- [Passage provided]:
+ + +

Case ID: ohio-app_62/html/0358-01.html
Source: Caselaw Access Project
Author: {"author": "Overmyer, J.", "license": "Public Domain", "url": "https://static.case.law/"}
Date Created: 2024-08-24T03:29:51.129683

Walbridge, Appellant, v. The Toledo Trust Co., Trustee, Appellee. Bentley, Appellant, v. The Toledo Trust Co., Trustee, Appellee. Walbridge, Appellant, v. The Toledo Trust Co., Trustee, Appellee.
    
      (Decided November 6, 1939.)
    
      Messrs. Brown é Sanger, for appellants.
    
      Messrs. Marshall, Melhorn, Davies, Wall & Bloch, for appellee.
    
      Mr. J. I. O’Connor, guardian ad litem, for wards.
   Overmyer, J.

The three above captioned causes were filed in the Common Pleas Court by the appellants as plaintiffs in the order indicated, and, each plaintiff seeking the same relief on the same evidence, they were, on hearing, consolidated for purposes of trial, but separate decrees were entered. They have been presented in this court on separate appeals, but were argued and submitted together and what is said herein applies to each and all of them.

In the Common Pleas Court a decree was entered in each case against the plaintiff and in favor of the defendant trustee, and the causes are submitted on appeal on questions of law and fact in this court upon the evidence submitted in the Common Pleas Court, the transcript of docket and journal entries, the arguments and briefs of counsel.

The plaintiffs in their respective petitions alleged that each was the donor under separate written trust indentures, of which the defendant, The Toledo Trust Company, is now trustee, each trust consisting of certain securities. It is alleged that in the years 1935 and 1936 certain securities were sold from the corpus of the trusts at a large profit, by a predecessor trustee, and that each plaintiff had made demand upon the present trustee, defendant herein, that it pay over to plaintiffs as distributees, out of the assets of the trust estates, the profits of such sales or the proceeds thereof, which the trustee failed and refused to do. The prayer is for an accounting and an order requiring the trustee to pay over to the respective plaintiffs the sum so realized as profits from the sales of the securities.

The trustee filed answers .and cross-petitions alleging in substance, that, by the terms of the respective trust indentures, profits or gains realized from the sales of securities became a part of the corpus or principal of the trust estates, and not income; that by the terms of the trust indentures the plaintiffs were entitled only to the income from the trusts during their lives; that the trusts were and are by their very terms irrevocable and were not subject to alteration, control or revocation by the plaintiffs as donors; and that the ultimate beneficiaries of the trusts (the children of plaintiffs and grandchildren of the original donor of the trust securities) each had acquired a vested and non-disturbable interest in the trusts’ corpus, precluding the allowance of plaintiffs’ demands.

+ + +

Entries from a dataset:
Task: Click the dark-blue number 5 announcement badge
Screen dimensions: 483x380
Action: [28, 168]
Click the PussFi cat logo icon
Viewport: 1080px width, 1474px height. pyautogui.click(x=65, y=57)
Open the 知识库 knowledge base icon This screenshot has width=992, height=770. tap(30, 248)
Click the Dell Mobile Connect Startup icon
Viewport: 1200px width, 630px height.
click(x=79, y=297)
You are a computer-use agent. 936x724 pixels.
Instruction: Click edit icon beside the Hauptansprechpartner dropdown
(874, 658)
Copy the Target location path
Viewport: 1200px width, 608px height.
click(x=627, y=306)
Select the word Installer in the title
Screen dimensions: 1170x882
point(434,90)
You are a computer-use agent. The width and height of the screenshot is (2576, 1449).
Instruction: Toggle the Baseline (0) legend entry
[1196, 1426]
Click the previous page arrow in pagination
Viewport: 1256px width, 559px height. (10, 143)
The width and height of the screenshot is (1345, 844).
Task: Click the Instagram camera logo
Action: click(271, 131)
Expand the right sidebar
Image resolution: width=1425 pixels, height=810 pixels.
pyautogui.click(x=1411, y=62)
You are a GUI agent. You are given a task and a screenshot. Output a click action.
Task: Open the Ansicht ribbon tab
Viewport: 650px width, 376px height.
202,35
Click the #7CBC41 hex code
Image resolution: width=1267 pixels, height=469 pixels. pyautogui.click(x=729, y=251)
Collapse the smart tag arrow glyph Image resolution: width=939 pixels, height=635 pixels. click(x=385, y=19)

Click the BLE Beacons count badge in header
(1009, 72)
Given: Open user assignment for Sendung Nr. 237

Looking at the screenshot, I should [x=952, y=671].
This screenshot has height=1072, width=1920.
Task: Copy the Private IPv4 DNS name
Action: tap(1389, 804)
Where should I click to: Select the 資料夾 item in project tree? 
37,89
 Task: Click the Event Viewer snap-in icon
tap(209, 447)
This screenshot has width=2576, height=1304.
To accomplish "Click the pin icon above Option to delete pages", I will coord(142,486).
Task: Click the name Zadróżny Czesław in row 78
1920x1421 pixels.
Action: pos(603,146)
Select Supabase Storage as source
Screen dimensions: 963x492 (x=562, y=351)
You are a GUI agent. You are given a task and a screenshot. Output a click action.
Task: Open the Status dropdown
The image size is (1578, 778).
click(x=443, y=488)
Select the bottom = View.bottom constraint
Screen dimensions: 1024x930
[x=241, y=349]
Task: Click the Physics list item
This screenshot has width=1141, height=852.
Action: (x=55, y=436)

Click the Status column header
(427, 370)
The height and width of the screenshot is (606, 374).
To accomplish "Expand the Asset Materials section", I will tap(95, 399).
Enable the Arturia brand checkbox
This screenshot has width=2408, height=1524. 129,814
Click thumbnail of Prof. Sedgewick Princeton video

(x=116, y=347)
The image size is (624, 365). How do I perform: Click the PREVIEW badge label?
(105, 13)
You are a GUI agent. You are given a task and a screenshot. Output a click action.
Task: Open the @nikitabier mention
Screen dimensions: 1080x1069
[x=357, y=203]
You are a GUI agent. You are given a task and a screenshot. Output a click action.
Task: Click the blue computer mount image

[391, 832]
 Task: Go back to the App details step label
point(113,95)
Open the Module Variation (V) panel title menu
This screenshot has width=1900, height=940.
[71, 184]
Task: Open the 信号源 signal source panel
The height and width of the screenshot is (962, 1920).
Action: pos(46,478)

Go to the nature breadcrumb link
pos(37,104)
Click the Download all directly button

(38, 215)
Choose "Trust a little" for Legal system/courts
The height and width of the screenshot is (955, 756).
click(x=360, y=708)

+ + +

- [Tasks to complete]:
A: According to the court opinion, in which years were securities sold from the corpus of the trusts?
B: Summarize the court opinion in two sentences.
C: Continue the court opinion from its last sentence.

- [Answers to the exercises]:
A: 1935 and 1936.

B: In three consolidated cases, donors of separate trusts sued The Toledo Trust Company as trustee, seeking an accounting and payment of the profits from securities that a predecessor trustee sold from the trusts in 1935 and 1936. The trustee answered that under the trust indentures such gains belonged to principal, that the donors were entitled only to lifetime income from irrevocable trusts, and that the ultimate beneficiaries held vested interests in the corpus.

C:
A further defense was made by the trustee that at the time of the appointment by the Common Pleas Court of this county of the present trustee, The Toledo Trust Company, the trustee filed an action in that court for instructions and a construction of the trust indentures, making all interested persons parties, and that in that cause and court a decision and judgment was entered on December 30, 1936, from which no appeal was prosecuted, finding the trnst instruments to be irrevocable and conferring only a life interest in tbe income from tbe trust corpus upon tbe plaintiffs, and that such finding and judgment is res judicata upon the questions here raised and dispositive of the issues here sought to be made.

Briefly, the undisputed facts are as follows:

In 1924 Mrs. Elizabeth Cummings Walbridge, who had theretofore inherited a valuable estate from her father, desired to distribute some of the securities of her estate to her three children, who are the appellants herein, and her grandchildren. Accordingly, with the acquiescence and approval of plaintiffs, she transferred to them in substantially equal portions the securities referred to, placing them into the custody of her husband, then living, now deceased. The plan she proposed, which was agreed to by the plaintiffs, contemplated the creation by these plaintiffs of three separate trusts, by the terms of which each of the plaintiffs should receive the net income for life from the securities so transferred, and upon the death of each plaintiff the net income was to be paid to the mother, if still surviving; if not, or upon her death, the life income was to be paid one-half to the surviving spouse of the plaintiff and one-half to the children of that plaintiff. Upon the death of a surviving spouse of the plaintiff, the entire income was to be paid to the children of such plaintiff until they reached certain specified ages, when the trust should terminate and the entire corpus of the trust should be distributed {per stirpes) to the children of plaintiff.

In conformity with the plan and with the full cooperation and approval of all parties, three separate trust instruments were created by plaintiffs herein as of June 14, 1926, and at the same time a fourth trust instrument was created by Mrs. Walbridge, containing substantially the same terms, reserving to herself the life income, with the corpus ultimately distributable to all her grandchildren (children of plaintiffs) per stirpes. The securities constituting the corpus of each trust were thereupon delivered to the trustee (predecessor of the defendant) hy the husband of Mrs. Walbridge, the father of plaintiffs, who had held them in custody since 1924.

The two questions presented are as follows; vi¿:

1. Are the plaintiffs entitled to the profits resulting from the sales of the securities referred to, by the trustee, under the terms of the trust indentures executed by them?

2. Is the finding and judgment of the Court of Common Pleas entered December 30,1936, res judicata on the construction and interpretation of the trust indentures on the issues here made?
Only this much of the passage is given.